Korea’s development experience has been a source of inspiration for many developing countries. Learning from Korea’s success, its effective policy setting and decision-making offers valuable guidance for policy makers in developing countries. Recognizing the value of leveraging Korea’s experience and expertise in development work, the World Bank has partnered with Korea through technical cooperation and knowledge transfer in several areas.
Financial sector is no exception. For many developing countries, Korea’s experiences in managing financial stability and building stronger systems following the 1997 financial crisis provides useful lessons to assess, adapt and design their own policy options.
Naturally, the Seoul Center has a focus on engaging Korean institutional partners to share Korea’s financial development experience when advising relevant issues in World Bank client countries. For example, one way Korea strengthened its financial oversight of the financial system after the crisis was to establish an integrated financial supervisory framework under the Financial Supervisory Service (FSS).
FSS’s experience and expertise as a supervisor is well recognized across the globe and the Seoul Center signed an MOU with them in 2015 to collaborate in knowledge sharing and technical assistance for the Bank’s client countries. Besides FSS, the Center has established partnerships with more than 20 Korean financial agencies such as Bank of Korea (BOK), Financial Services Commission (FSC), Korea Deposit Insurance Corporation (KDIC), Korea Securities Depository (KSD), Korea Financial Intelligence Unit (KOFIU) and Korea Asset Management Corporation (KAMCO) to date. The Seoul Center also creates opportunities to leverage financial experts of Korean partner institutions to enhance World Bank analytical and advisory services to client countries in EAP.
“Strengthening legal, regulatory and supervisory frameworks and supporting priority reforms in the financial sector through bringing high quality advisory services, sharing best practices through partnerships in Korea and building relevant capacity are at the heart of Seoul Center’s mission” says Sameer Goyal, Program Manager of the Seoul Center.
Since 2012, the Seoul Center has supported a total of 17 advisory and analytical programs for the Finance, Competitiveness and Innovation (FCI) GP in the EAP region, representing 10 countries and 4 regional initiatives. Of the 17 projects, 8 are completed and most of the remaining projects are scheduled to be completed by December 2018. Several critical reforms were supported, and many diagnostic and advisory services were delivered through these programs.
Promoting innovation in finance and related regulation is one of Seoul Center’s important goals and that’s why together with the FSS and Asian Development Bank (ADB), the Seoul Center co-organized a financial regulators conference in 2016 on “Fintech – Avoiding the Pitfalls, Reaping the Benefits” in Seoul. The conference brought together 50 participants from APEC country central banks, securities commissions, other financial regulatory agencies and standard-setting bodies as they exchanged ideas and views on fintech’s impact on regulation and how regulators should respond to this innovation.
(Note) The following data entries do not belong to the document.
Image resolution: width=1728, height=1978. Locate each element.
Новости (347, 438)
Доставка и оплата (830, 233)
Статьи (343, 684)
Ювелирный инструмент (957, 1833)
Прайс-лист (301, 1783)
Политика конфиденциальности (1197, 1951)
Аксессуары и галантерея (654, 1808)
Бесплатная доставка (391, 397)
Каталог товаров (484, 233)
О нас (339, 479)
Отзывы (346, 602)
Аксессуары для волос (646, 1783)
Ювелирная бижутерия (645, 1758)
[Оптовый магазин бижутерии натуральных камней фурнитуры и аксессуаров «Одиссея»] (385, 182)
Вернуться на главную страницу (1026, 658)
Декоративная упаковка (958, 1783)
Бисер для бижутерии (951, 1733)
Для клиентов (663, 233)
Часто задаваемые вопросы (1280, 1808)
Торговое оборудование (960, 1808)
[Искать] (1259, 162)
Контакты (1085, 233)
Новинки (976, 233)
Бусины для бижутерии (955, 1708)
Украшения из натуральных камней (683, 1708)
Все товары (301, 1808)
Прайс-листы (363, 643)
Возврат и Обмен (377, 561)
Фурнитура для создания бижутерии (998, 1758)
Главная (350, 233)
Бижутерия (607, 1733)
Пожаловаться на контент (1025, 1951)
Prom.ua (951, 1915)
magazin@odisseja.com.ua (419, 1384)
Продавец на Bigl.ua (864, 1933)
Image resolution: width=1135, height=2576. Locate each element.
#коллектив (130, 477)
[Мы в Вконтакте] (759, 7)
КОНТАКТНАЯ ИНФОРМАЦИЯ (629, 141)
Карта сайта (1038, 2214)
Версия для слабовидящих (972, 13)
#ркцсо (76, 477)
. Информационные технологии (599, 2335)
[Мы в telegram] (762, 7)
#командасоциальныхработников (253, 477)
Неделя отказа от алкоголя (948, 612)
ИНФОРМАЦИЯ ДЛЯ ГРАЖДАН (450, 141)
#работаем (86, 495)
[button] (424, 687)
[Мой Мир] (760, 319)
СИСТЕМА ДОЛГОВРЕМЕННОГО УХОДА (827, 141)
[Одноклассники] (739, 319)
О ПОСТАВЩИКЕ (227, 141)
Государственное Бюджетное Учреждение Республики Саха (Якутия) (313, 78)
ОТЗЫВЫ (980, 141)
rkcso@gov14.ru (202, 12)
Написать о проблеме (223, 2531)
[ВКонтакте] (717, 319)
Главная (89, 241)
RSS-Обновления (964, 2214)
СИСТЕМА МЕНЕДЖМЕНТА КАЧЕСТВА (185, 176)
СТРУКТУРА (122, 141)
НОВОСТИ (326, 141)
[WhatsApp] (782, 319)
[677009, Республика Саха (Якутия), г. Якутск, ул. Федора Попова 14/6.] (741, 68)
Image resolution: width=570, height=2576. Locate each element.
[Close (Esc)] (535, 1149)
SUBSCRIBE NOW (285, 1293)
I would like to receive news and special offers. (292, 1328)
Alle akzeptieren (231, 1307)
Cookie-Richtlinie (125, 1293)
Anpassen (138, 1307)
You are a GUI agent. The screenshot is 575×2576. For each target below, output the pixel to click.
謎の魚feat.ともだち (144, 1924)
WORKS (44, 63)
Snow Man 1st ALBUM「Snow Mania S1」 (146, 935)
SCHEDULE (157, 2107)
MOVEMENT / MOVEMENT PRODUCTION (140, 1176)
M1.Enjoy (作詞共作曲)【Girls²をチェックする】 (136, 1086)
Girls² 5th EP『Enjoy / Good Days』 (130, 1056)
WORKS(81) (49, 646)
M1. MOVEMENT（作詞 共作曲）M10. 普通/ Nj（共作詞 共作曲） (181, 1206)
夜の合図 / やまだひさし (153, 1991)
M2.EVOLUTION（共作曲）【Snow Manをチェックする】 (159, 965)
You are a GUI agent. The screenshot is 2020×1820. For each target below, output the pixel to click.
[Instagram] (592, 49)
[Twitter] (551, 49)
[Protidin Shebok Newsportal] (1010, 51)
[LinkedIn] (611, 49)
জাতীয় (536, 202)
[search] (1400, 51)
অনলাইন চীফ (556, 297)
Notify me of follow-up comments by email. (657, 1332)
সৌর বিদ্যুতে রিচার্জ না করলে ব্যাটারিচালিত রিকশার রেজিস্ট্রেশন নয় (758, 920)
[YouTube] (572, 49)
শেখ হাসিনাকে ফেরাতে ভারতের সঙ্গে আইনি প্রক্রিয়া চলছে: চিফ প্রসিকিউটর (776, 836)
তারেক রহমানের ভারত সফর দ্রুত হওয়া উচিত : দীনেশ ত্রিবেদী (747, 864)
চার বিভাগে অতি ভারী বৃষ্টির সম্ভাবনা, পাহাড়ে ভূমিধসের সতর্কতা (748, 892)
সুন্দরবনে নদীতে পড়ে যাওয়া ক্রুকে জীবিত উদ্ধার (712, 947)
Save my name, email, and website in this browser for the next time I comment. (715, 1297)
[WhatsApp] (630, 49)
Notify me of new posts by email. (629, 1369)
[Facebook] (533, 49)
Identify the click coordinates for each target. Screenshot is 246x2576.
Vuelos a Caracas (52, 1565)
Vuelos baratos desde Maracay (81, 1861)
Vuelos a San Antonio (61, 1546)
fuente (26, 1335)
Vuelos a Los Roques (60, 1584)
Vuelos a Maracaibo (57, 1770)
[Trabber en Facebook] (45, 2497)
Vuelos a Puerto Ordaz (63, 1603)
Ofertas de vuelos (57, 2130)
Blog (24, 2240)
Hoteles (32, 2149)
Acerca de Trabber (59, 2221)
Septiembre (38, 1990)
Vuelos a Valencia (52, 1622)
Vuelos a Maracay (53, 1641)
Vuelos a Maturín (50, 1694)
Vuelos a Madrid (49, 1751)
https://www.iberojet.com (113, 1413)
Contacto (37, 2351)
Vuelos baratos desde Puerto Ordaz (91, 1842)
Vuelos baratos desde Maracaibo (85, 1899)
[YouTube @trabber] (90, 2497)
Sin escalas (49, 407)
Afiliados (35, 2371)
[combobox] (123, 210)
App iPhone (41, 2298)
The Seoul Center’s Korea-based team continued to provide direct technical support to EAP engagements by leading or participating in missions and producing analytical reports. In FY18, the team supported NPL resolution, SME finance and agriculture finance in the Philippines, securities market supervision in Vietnam, capital market development and development bank reform in Mongolia, and assessment of correspondent banking in Samoa.
In FY18, the Seoul Center also successfully launched the 2nd phase of its partnership with the Korean government, which builds upon the good results of the first phase (2012-2017) to support much-needed financial sector reforms in the EAP region. The thematic focus of the 2nd phase support is financial stability and soundness, responding to the need to address financial sector vulnerabilities in the EAP region.